BellCurve and area under the curve

amt7565

New member
Joined
Apr 25, 2024
Messages
3
I am looking for some guidance to help me better understand the 68–95–99.7% rule. According to this rule, 68% of the data lies within 1 standard deviation. Now let us apply this rule to a dataset as follows.

5,4,3,2,9,10,4,12,15,20,9,8,3,9,17

Here, the Mean= 8.66 and Std.Dev= 5.45.
So 68% of this data should lie between 14.12 and 3.2 days (+/-1 Std.dev).
Plotted in excel it looks like this:

Screen Shot 2024-05-05 at 9.44.07 PM.png

Now according to the dataset, 2 appears once (7%). The range between 3 and 15 appears 12 times (86%). Numbers > 17 appears once (7%).
The range between 3 and 15 (about 1 std.dev) does not lie within 68%, but rather 86%. Hence it does not follow the 68, 95, 99% rule.

Any explanation?
thank you.
 
Does your data follow a normal distribution in the first place or do you just assume that it does?
I don't know if it does, but the graph based off excel seems to indicate a bell curve for the data I have shared above.
 
I am looking for some guidance to help me better understand the 68–95–99.7% rule. According to this rule, 68% of the data lies within 1 standard deviation.
This rule applies only to the normal distribution. Not everything is normally distributed! If you have no reason to expect a normal distribution, you can't expect the rule to work.

What were you taught about the rule?

If you want a rule that applies to any distribution, see Chebyshev’s Theorem.
 
This rule applies only to the normal distribution. Not everything is normally distributed! If you have no reason to expect a normal distribution, you can't expect the rule to work.

What were you taught about the rule?

If you want a rule that applies to any distribution, see Chebyshev’s Theorem.
Thanks, I will explore Chebyshev's theorem.
 
This rule applies only to the normal distribution. Not everything is normally distributed! If you have no reason to expect a normal distribution, you can't expect the rule to work.

What were you taught about the rule?

If you want a rule that applies to any distribution, see Chebyshev’s Theorem.
how do you test if the data follows normal distribution?
 
how do you test if the data follows normal distribution?
Probably the simplest way is to plot a frequency distribution and compare it to a normal curve (by overlaying one on the histogram).

This won't give 100% confirmation but will indicate whether it is worth pursuing any more complex statistical analyses to establish whether the data are distributed normally.
 
how do you test if the data follows normal distribution?
That depends on where the data came from. The data themselves can't really be normally distributed, because they are just a small sample. (And, of course, your calculations show that they are not.)

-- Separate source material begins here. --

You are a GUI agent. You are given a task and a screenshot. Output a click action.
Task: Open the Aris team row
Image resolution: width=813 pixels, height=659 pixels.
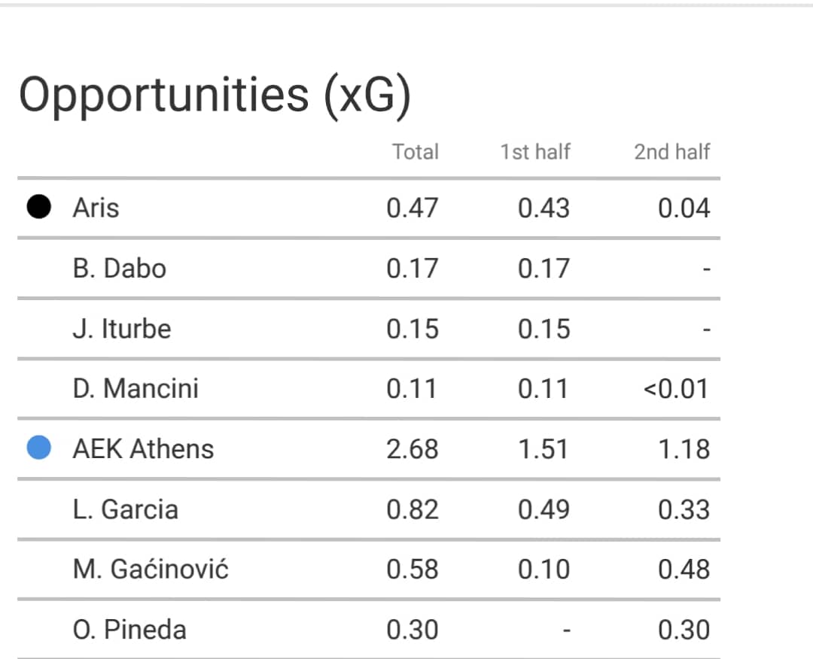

If that sample was taken from a population that you either know, or have reason to expect, to be normally distributed, then you can expect that of a sample. The same is true if they come from some process whose properties you know.

The chi-squared test can be used to decide whether the data appear to come from a normally distributed population.

On the other hand, if the data were given as part of a textbook exercise or the like, you can only go by whatever you were told about them. And if you just made up some arbitrary data, then you know nothing about the distribution (and it really makes no sense to test for normality, as there would be no population to consider normal).

Note: I'm not a statistician, so I'm probably not entirely right about this.
 
how do you test if the data follows normal distribution?
There are various tests and choosing a method for assessing normality depends on different factors such as the characteristics of your data, the context of your analysis, and personal preference.

Chi-square Test: great for categorical data. However, discretizing continuous data into categories may lead to information loss. It does not work well with smaller sample sizes

Shapiro-Wilk Test: Considered one of the most powerful tests for normality, especially with smaller sample sizes but very expensive to compute on large datasets. Robust against outliers.

Kolmogorov-Smirnov Test: suitable for larger sample sizes and continuous data. However, it is sensitive to outliers.

As a visual supplement to the above tests: use Q-Q plots, histograms, or density plots.
 
Top